While the dogma of recreational lifters is slowly being put to rest with the widespread use of the internet, training and conditioning for sports is still very much rooted in the dogma of the past.

Some coaches are getting with the current information but most are still stuck in the ‘This is how I did it so this is how they will do it’ broken record of circular reasoning that gets their athletes nowhere.

A brief overview:

There are multiple energy systems in the body. You can compare conversely this to a car that has only one. There is a single gas tank, one engine, and the only thing that changes the fuel utilization is how fast or slow the operator of the car decides to go. At extended periods of time, going 30 mph the car uses less fuel then when you drive at 100 mph. This is how many coaches view the body. In reality the car (your body) would have multiple ways of producing energy.

For the sake of simplicity I’ll take it down to the basic two systems.

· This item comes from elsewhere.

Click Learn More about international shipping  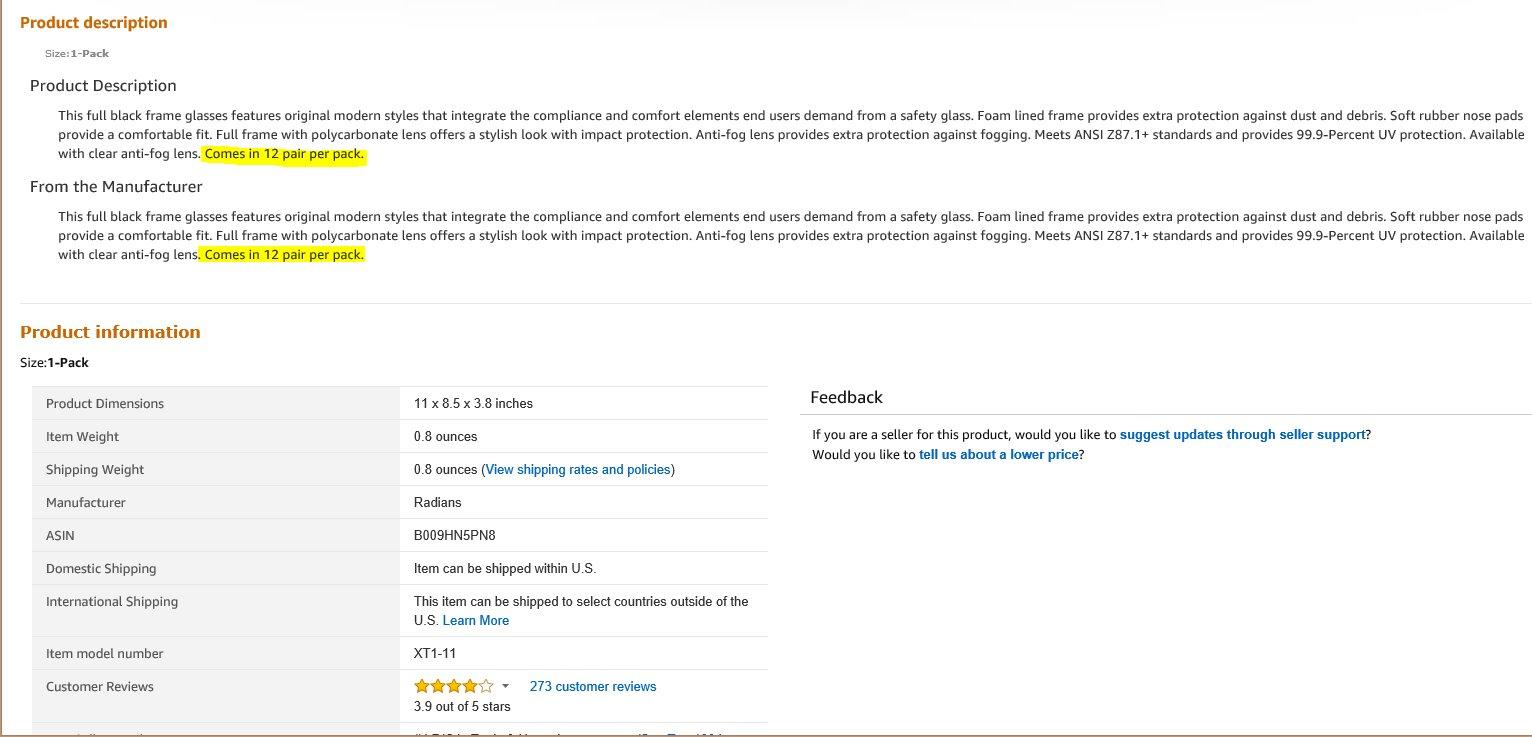pyautogui.click(x=476, y=620)
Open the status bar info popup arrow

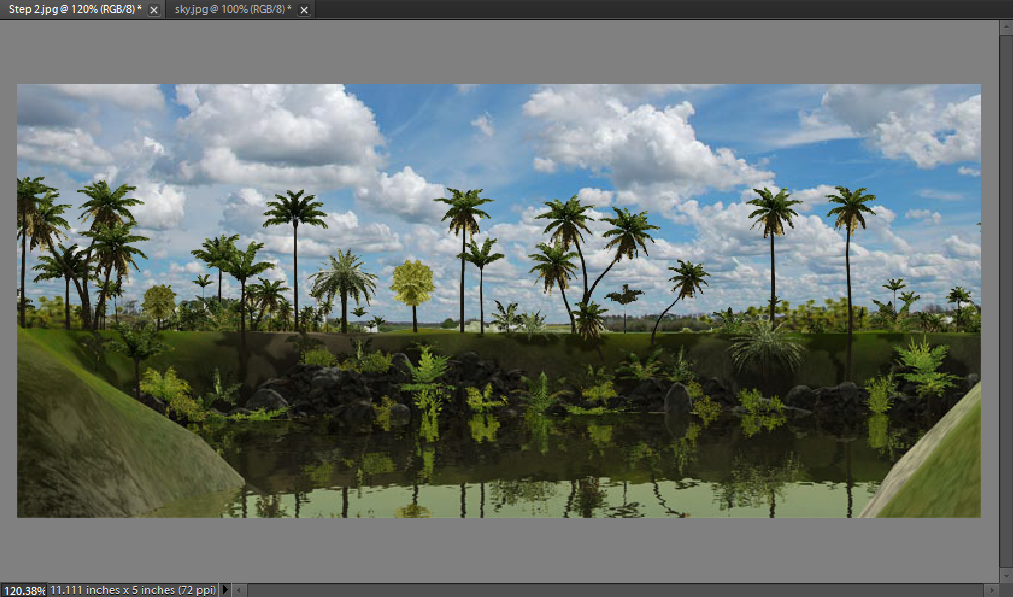225,590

The first way is through through the aerobic (aerobic means with oxygen) system. This system is built for low intensity, long duration endurance exercise. The primary form of energy for this system is oxygen and fat. Any type of long distance runner, swimmer, or biker is going to rely primarily on this system.

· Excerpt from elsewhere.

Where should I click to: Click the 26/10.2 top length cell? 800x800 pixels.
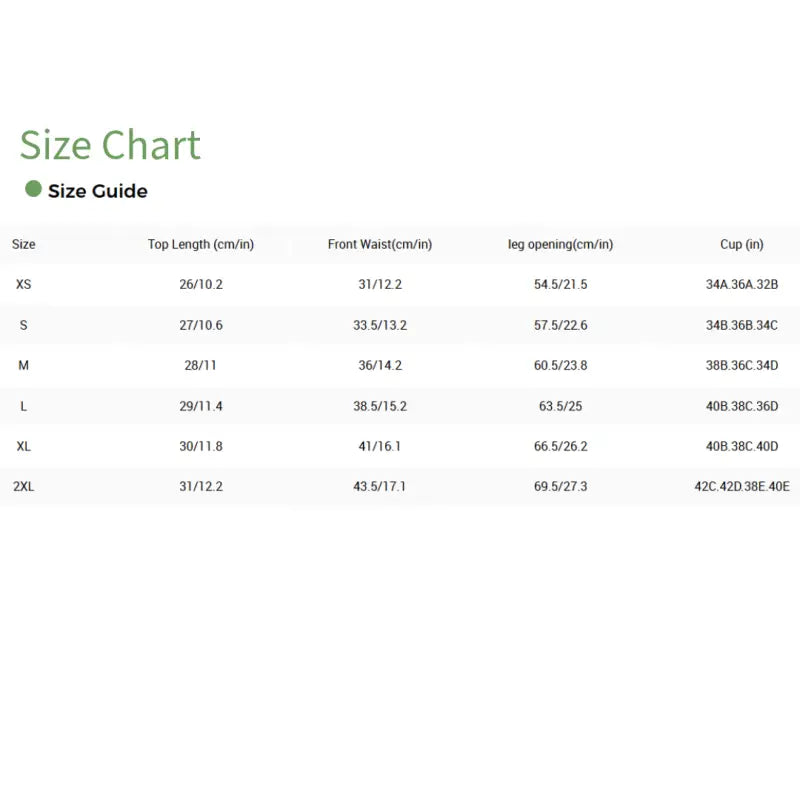[201, 284]
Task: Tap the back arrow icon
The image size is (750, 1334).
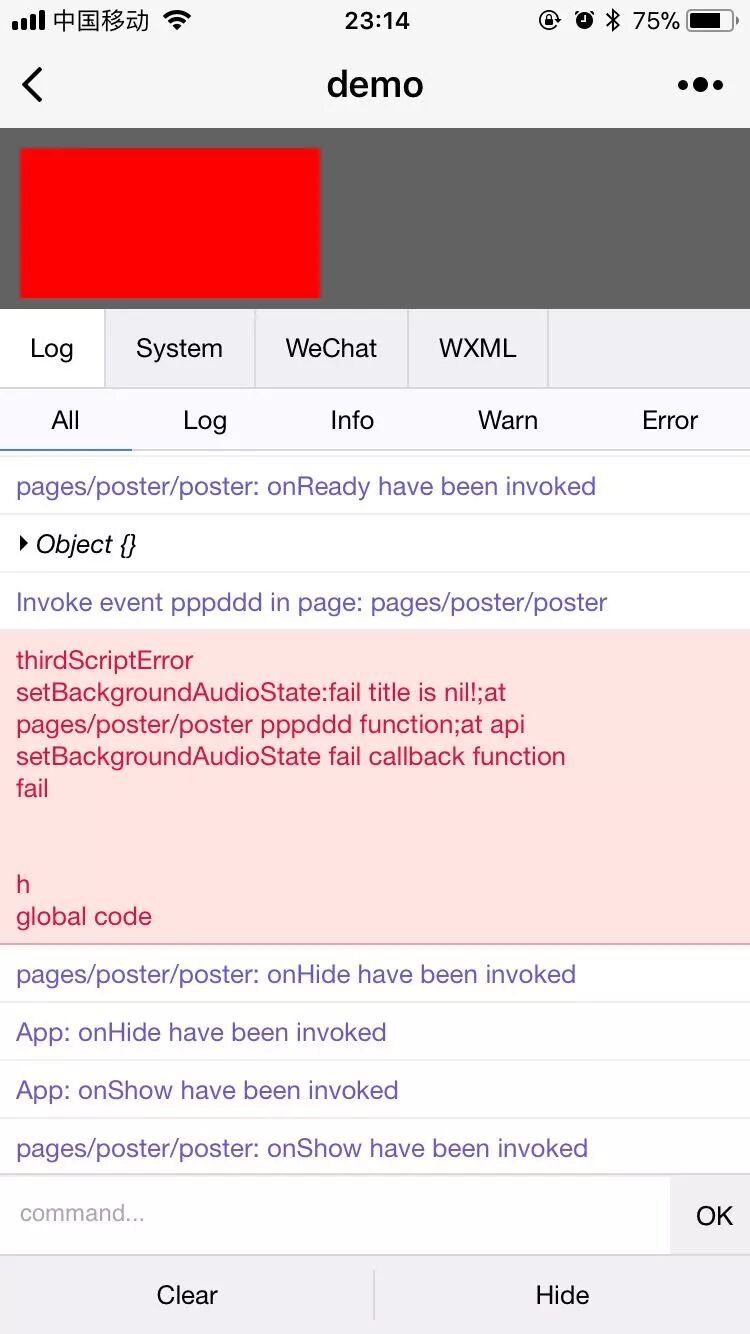Action: (x=33, y=85)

The second system is the anaerobic system (anaerobic means without oxygen). This system is built of short periods of high intensity training. It is fueled mainly by creatine and glycogen (sugar stored in the muscle). Sports such as wrestling, track and field (sprinting events), and football all rely heavily on this system of the body.

Each of these systems can be made more efficient and more productive, the question is, are you training the correct system for the sport you or your athletes are participating in?

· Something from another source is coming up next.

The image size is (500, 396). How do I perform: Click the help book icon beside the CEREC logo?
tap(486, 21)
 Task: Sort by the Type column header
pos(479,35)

Considering that the average play during football lasts only 5-6 seconds with 25-30 seconds between plays, do you really need your team jogging 2 miles for conditioning?

The same could be ask for wrestling, basketball, and volleyball. All of these sports require highly efficient aerobic and anaerobic systems for the athlete to be successful. Only training athletes in an aerobic type fashion will only leave them a step behind their competition.

Two Novel Methods

Tabata training was invented in Tokyo by Dr. Izumi Tabata while he and his time were looking at ways to increase the aerobic and anaerobic capacity in athletes. The basis principle of this method is to do 20 seconds of work followed by 10 seconds of rest, repeated 8 times. This totals to only 4 minutes of work but it’s brutally effective. When choosing the exercise to be performed, make sure it’s a total body exercise and that it can be performed safely even when the athlete is fatigued. Dumbbell thrusters are an excellent choice while something like deadlifts or cleans would be a fairly poor choice.

Another valuable method is the Fartlek method. This is most often used by long distance runners to increase speed and endurance at the same time. It can however be adapted for athletes who’s objective is a much shorter range. One way is to have athletes sprint the straightaways and jog the corners on a track, sprint the length of the basketball court then walk/job back and repeat, or to sprint 40 yards then walk/jog back and repeat.

One thing to realize is that these are not set in stone. Use distances or times that are applicable to the sport you or your athletes are participating in. If it’s not applicable then what’s the point?